Activity
Counting every line in the records below that holds "Given", give the total and add nothing.

Data for this exercise

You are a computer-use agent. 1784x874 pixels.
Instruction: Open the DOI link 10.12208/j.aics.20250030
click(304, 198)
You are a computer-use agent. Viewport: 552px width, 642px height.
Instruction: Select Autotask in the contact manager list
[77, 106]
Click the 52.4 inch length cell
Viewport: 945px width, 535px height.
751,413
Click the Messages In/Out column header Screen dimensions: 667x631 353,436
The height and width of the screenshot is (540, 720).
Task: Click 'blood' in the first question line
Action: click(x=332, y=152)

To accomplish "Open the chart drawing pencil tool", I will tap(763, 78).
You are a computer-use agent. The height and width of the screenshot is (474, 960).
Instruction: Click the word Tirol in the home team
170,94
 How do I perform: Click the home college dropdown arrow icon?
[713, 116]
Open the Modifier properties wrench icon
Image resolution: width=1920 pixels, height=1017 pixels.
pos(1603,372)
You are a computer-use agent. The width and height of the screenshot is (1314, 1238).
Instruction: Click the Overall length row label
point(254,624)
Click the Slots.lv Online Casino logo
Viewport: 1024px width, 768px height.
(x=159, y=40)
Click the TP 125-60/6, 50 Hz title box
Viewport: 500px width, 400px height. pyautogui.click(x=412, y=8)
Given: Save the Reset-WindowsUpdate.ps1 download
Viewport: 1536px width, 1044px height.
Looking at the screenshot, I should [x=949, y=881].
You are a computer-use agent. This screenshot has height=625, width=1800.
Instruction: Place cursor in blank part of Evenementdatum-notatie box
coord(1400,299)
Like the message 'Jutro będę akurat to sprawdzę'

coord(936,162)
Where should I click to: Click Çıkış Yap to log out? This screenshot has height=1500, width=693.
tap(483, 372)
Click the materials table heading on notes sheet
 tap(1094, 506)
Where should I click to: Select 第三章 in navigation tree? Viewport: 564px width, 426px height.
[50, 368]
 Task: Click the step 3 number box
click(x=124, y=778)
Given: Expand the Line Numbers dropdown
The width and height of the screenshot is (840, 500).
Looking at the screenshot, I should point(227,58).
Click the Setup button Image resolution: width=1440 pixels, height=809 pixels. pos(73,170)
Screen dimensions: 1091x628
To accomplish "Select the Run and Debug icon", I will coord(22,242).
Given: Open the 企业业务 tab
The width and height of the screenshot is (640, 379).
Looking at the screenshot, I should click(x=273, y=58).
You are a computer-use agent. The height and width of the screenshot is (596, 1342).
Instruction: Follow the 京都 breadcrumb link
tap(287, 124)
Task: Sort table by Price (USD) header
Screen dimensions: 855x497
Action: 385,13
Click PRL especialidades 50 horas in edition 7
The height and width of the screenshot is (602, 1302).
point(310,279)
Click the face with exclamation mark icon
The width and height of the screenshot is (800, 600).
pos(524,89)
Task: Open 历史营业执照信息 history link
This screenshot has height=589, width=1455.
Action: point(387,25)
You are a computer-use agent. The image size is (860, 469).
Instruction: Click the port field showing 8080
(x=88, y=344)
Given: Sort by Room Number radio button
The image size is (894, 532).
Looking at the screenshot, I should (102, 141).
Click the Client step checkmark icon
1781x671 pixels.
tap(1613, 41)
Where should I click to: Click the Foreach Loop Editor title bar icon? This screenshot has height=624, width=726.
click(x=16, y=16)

Answer for the task
4